**Task directions**
Copy every line of the records that includes the word "agent".

**Dataset content**
──────────────────────────────
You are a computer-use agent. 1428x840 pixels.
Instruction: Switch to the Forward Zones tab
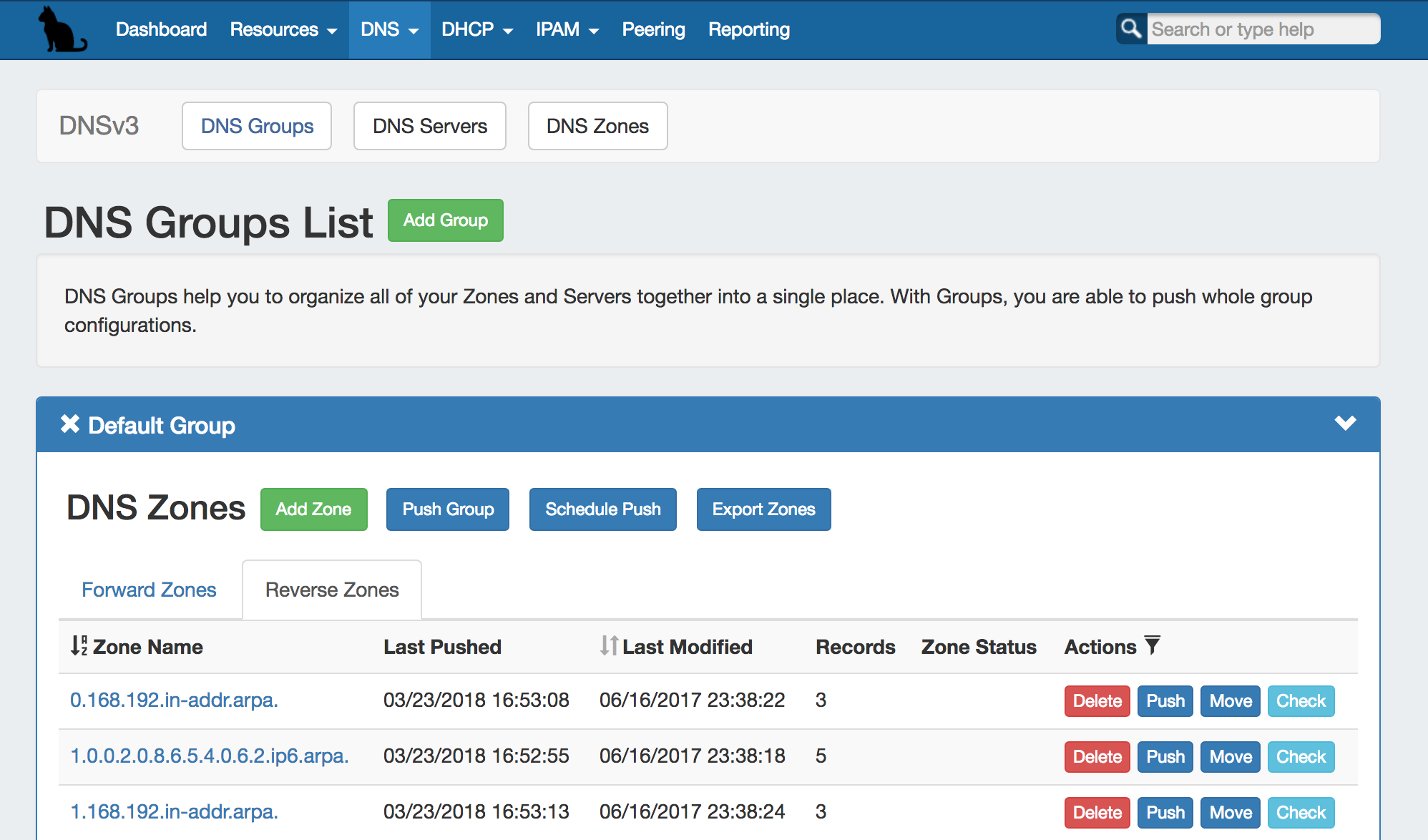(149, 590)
──────────────────────────────
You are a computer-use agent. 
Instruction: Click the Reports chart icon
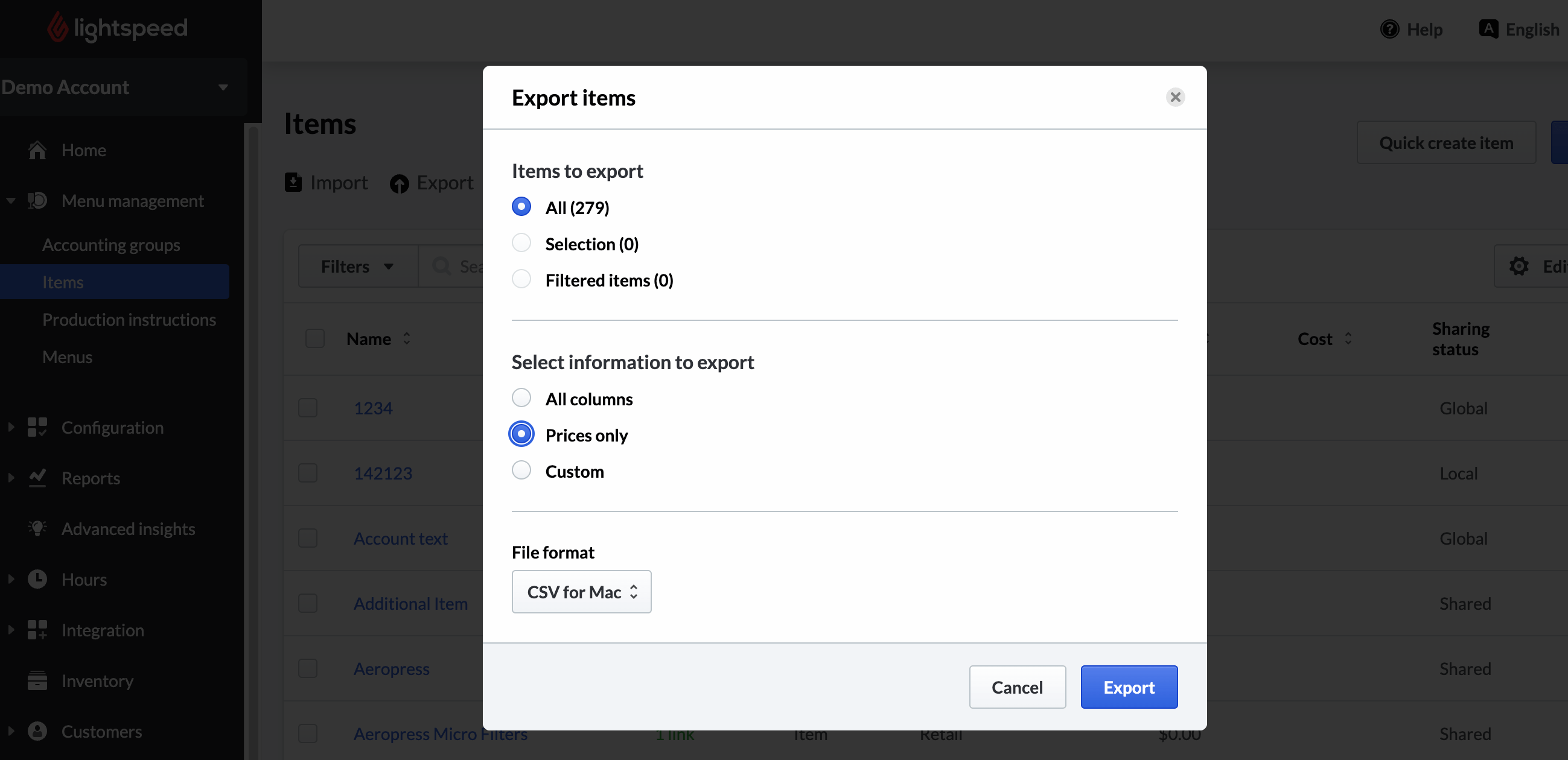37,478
──────────────────────────────
**Your response**
You are a computer-use agent. 1428x840 pixels.
You are a computer-use agent. 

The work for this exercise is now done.